改訂新版 世界大百科事典 の解説
シクロテトラメチレンテトラニトラミン
cyclotetramethylenetetranitramine
HMX,オクトーゲンとも呼ばれる。シクロトリメチレントリニトラミン(RDX)とよく似ており,無水酢酸法でRDXを製造する際にわずかに副生する。製造条件によってはHMXの収率を高めることができる。無色の結晶で,α,β,γ,δの4種の結晶形があるが,β型が安定で衝撃に対しても比較的鈍感なので,β-HMXが高性能耐熱爆薬の主成分として用いられる。爆速は比重1.89のとき9110m/sで,実用爆薬のなかでは最高である。
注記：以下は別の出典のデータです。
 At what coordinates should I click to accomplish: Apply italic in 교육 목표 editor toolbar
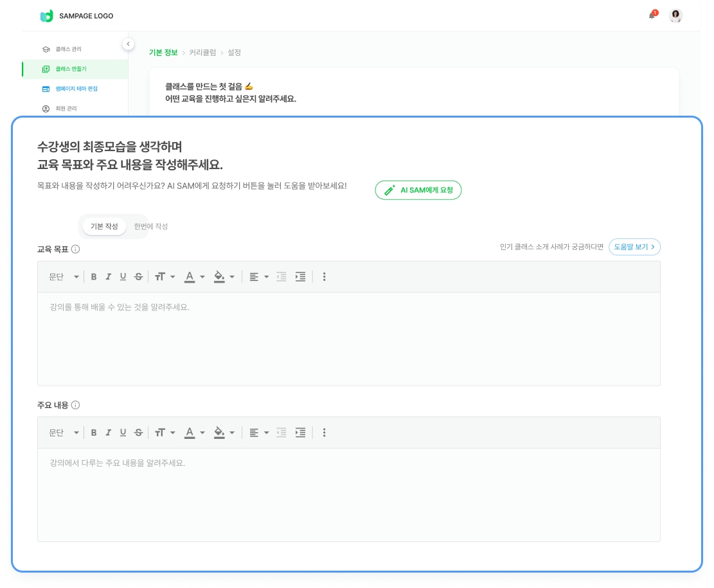coord(108,277)
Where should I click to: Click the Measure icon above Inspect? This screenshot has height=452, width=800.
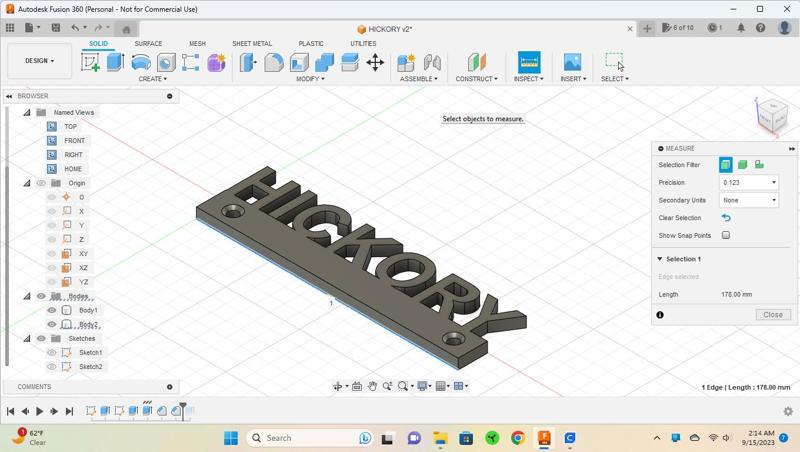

HMXを主成分とした爆薬にはLX-04,LX-09,LX-14,オクトール,PBX-9407,PBX-9501などがある。
ヘキサメチレンテトラミン(ウロトロピン)の酢酸溶液と硝酸アンモニウムの硝酸溶液を,酢酸,無水酢酸およびパラホルムアルデヒドの混合液に加え,反応混合物を熱水で希釈し,沸騰して不純物を分解した後,冷却,ろ過,水洗してから,アセトンで再結晶すると99%β-HMXが得られる。